__Directions__. Output only an exact transcription of the line containing "Click the minus sign next to EventData" and all lines that follow it in the data below.

+++ Available data +++

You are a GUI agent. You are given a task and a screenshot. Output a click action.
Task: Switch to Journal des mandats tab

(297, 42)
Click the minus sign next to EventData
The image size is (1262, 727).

+++

__Solved problem__.
Click the minus sign next to EventData
The image size is (1262, 727).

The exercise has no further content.